The facts are undisputed.
On August 31, 2000, Honorato B. Catindig, herein petitioner, filed a petition
[1]
to adopt his
minor illegitimate child Stephanie Nathy Astorga Garcia. He alleged therein, among others,
that Stephanie was born on J une 26, 1994;
[2]
that her mother is Gemma Astorga Garcia; that
Stephanie has been using her mother’s middle name and surname; and that he is now a
widower and qualified to be her adopting parent. He prayed that Stephanie’s middle name
Astorga be changed to “Garcia,” her mother’s surname, and that her surname “Garcia” be
changed to “Catindig,” his surname.
On March 23, 2001,
[3]
the trial court rendered the assailed Decision granting the adoption,
thus:
“After a careful consideration of the evidence presented by the petitioner, and in the absence of any
opposition to the petition, this Court finds that the petitioner possesses all the qualifications and none of
the disqualification provided for by law as an adoptive parent, and that as such he is qualified to maintain,
care for and educate the child to be adopted; that the grant of this petition would redound to the best
interest and welfare of the minor Stephanie Nathy Astorga Garcia. The Court further holds that the
petitioner’s care and custody of the child since her birth up to the present constitute more than enough
compliance with the requirement of Article 35 of Presidential Decree No. 603.

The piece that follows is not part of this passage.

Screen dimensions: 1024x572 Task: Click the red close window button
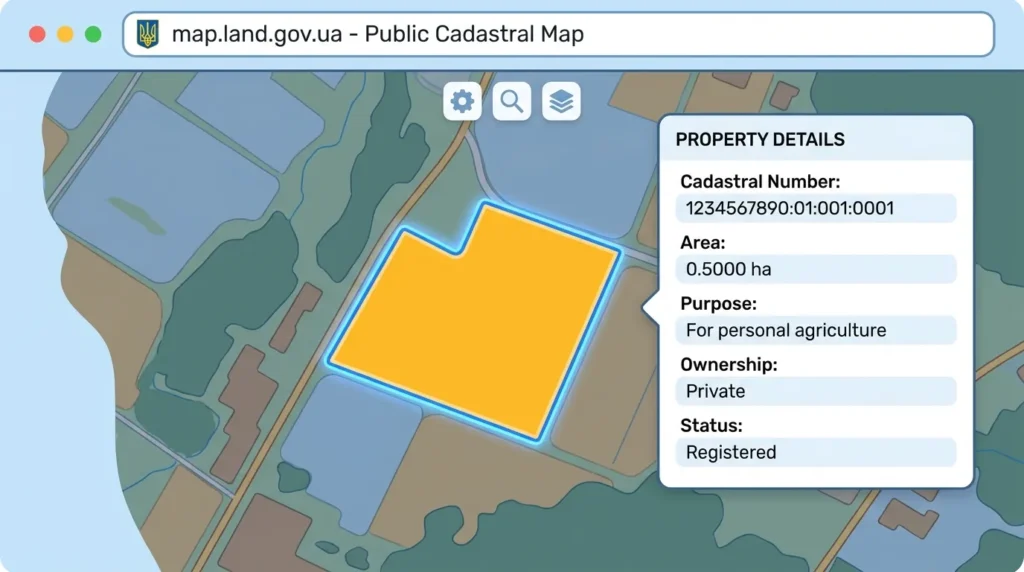(x=37, y=34)
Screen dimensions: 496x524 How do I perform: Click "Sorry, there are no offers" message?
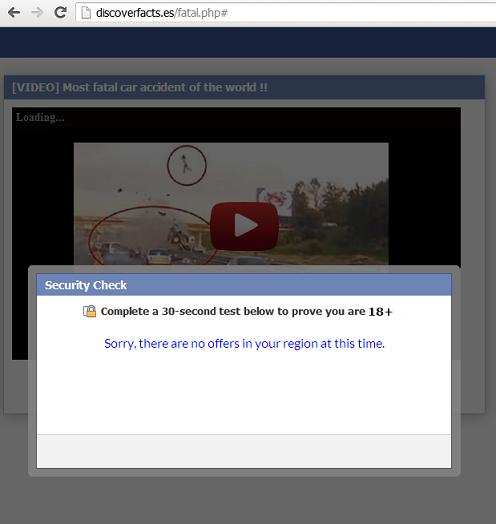pyautogui.click(x=244, y=344)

WHEREFORE, finding the petition to be meritorious, the same is GRANTED. Henceforth, Stephanie
Nathy Astorga Garcia is hereby freed from all obligations of obedience and maintenance with respect to
her natural mother, and for civil purposes, shall henceforth be the petitioner’s legitimate child and legal
heir. Pursuant to Article 189 of the Family Code of the Philippines, the minor shall be known as
STEPHANIE NATHY CATINDIG.
Upon finality of this Decision, let the same be entered in the Local Civil Registrar concerned pursuant to
Rule 99 of the Rules of Court.
Let copy of this Decision be furnished the National Statistics Office for record purposes.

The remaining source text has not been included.